Work required:
Drop every image and restate the entries below word for word.

[Data records]
▶

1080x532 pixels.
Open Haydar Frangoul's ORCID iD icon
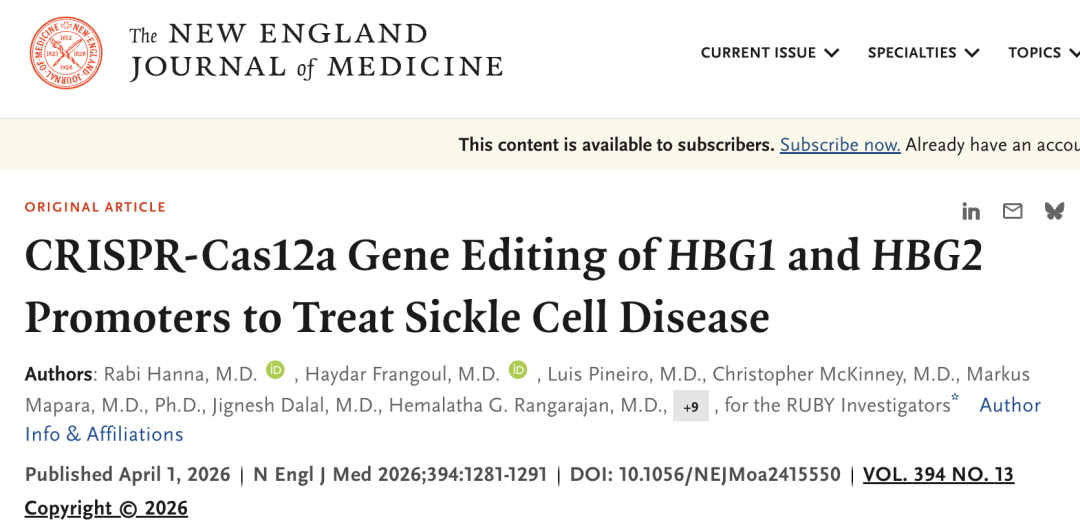tap(517, 371)
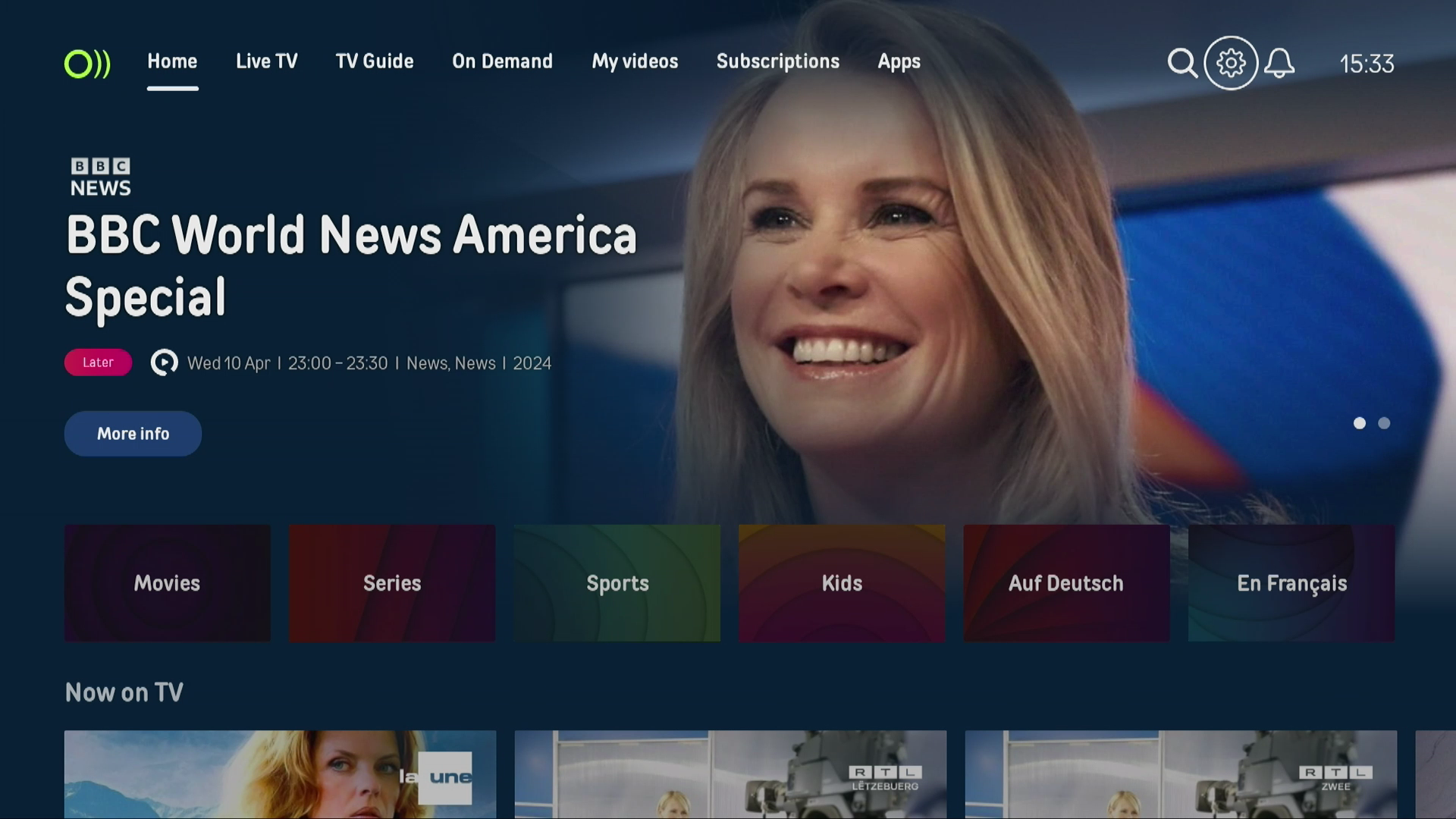Click the BBC News channel logo
This screenshot has width=1456, height=819.
pyautogui.click(x=101, y=177)
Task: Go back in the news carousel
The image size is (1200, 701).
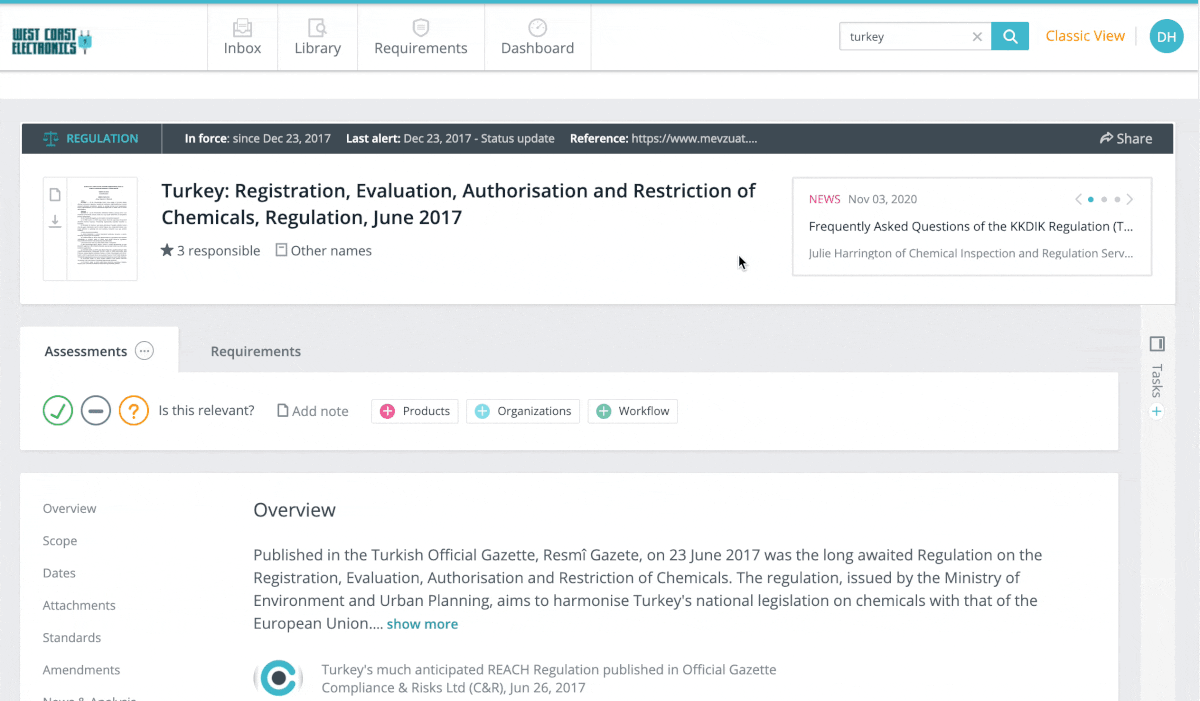Action: click(1078, 199)
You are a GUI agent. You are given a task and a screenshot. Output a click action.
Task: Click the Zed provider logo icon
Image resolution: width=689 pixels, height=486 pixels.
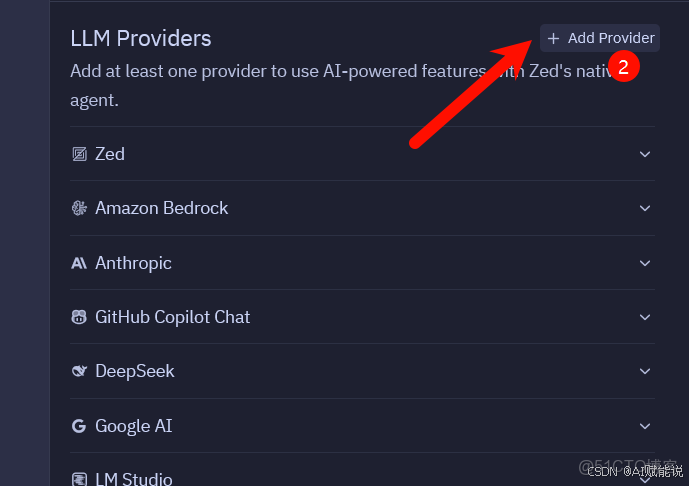[x=79, y=154]
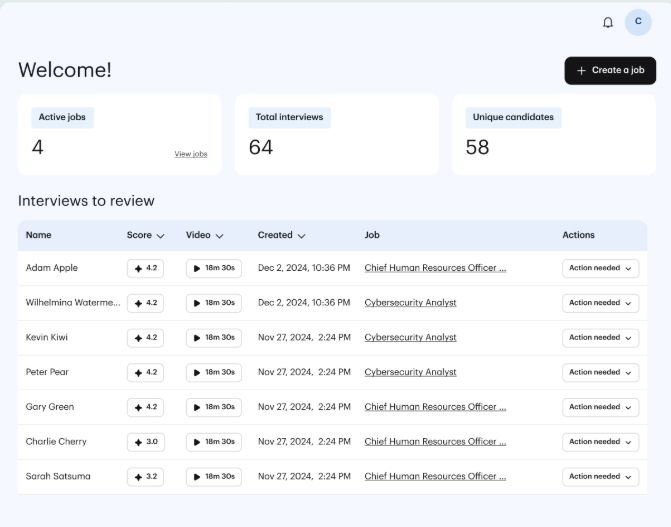Open the notifications bell icon

point(608,22)
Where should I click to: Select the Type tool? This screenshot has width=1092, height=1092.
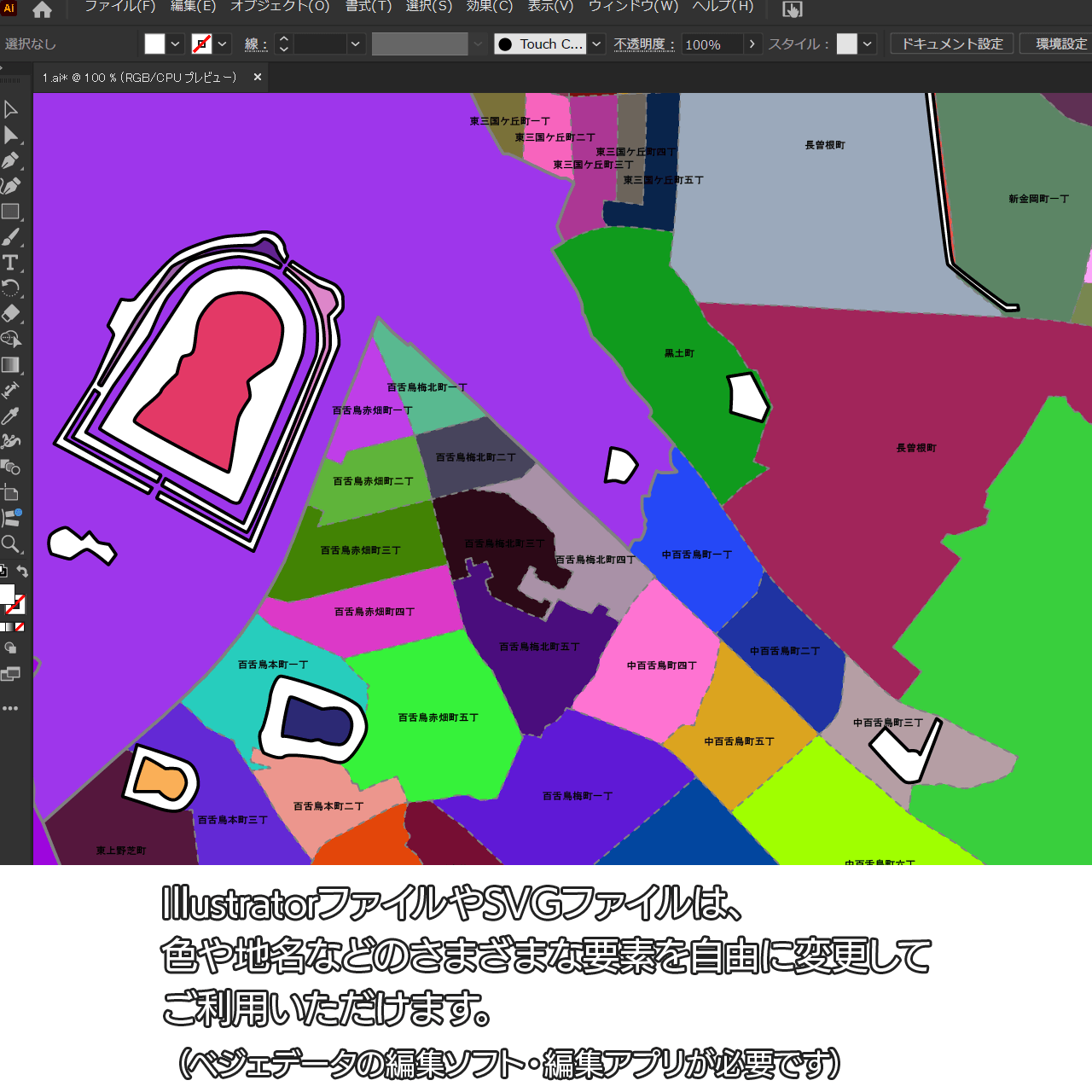click(x=10, y=263)
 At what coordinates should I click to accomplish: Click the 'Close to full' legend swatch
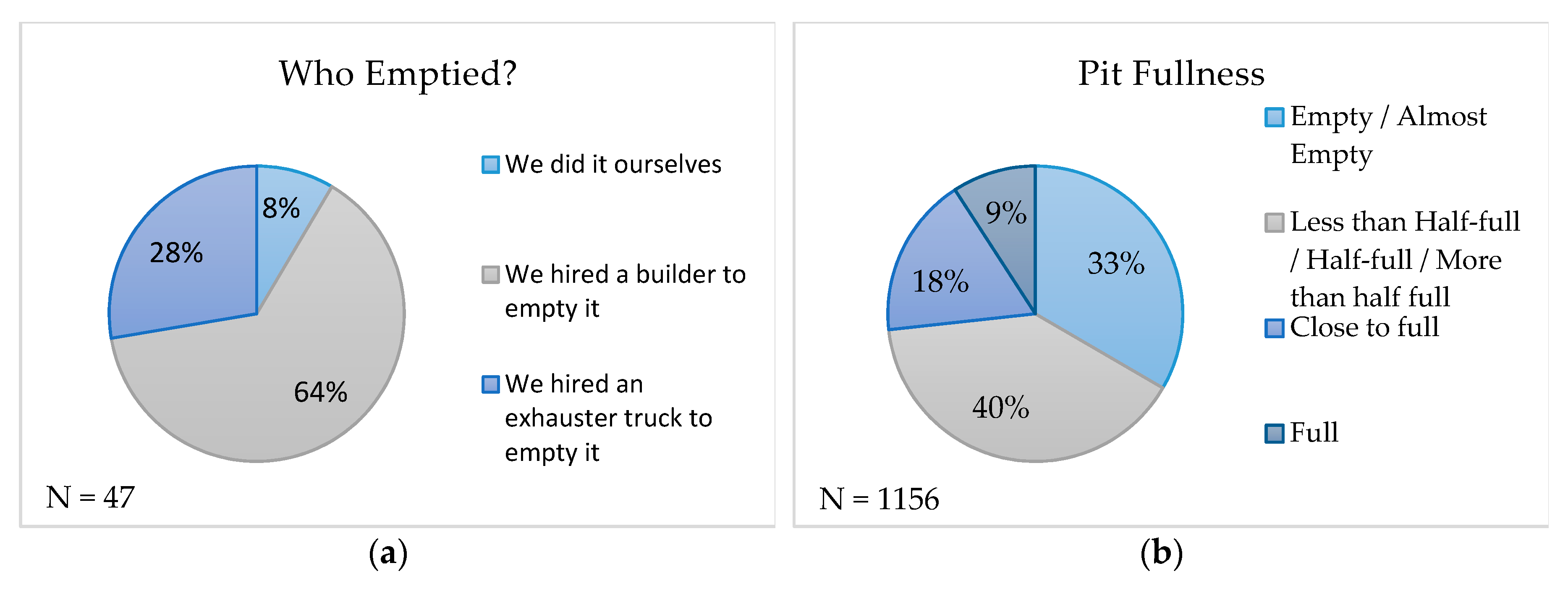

◀

Written solution:
1080x532 pixels.
Open Haydar Frangoul's ORCID iD icon
tap(517, 371)
Click the BBC News channel logo
This screenshot has width=1456, height=819.
pyautogui.click(x=101, y=177)
Task: Go back in the news carousel
The image size is (1200, 701).
Action: click(1078, 199)
You are a GUI agent. You are given a task and a screenshot. Output a click action.
Task: Click the Zed provider logo icon
Image resolution: width=689 pixels, height=486 pixels.
[x=79, y=154]
Open the notifications bell icon

point(608,22)
Where should I click to: Select the Type tool? This screenshot has width=1092, height=1092.
click(x=10, y=263)
 At what coordinates should I click to accomplish: Click the 'Close to full' legend swatch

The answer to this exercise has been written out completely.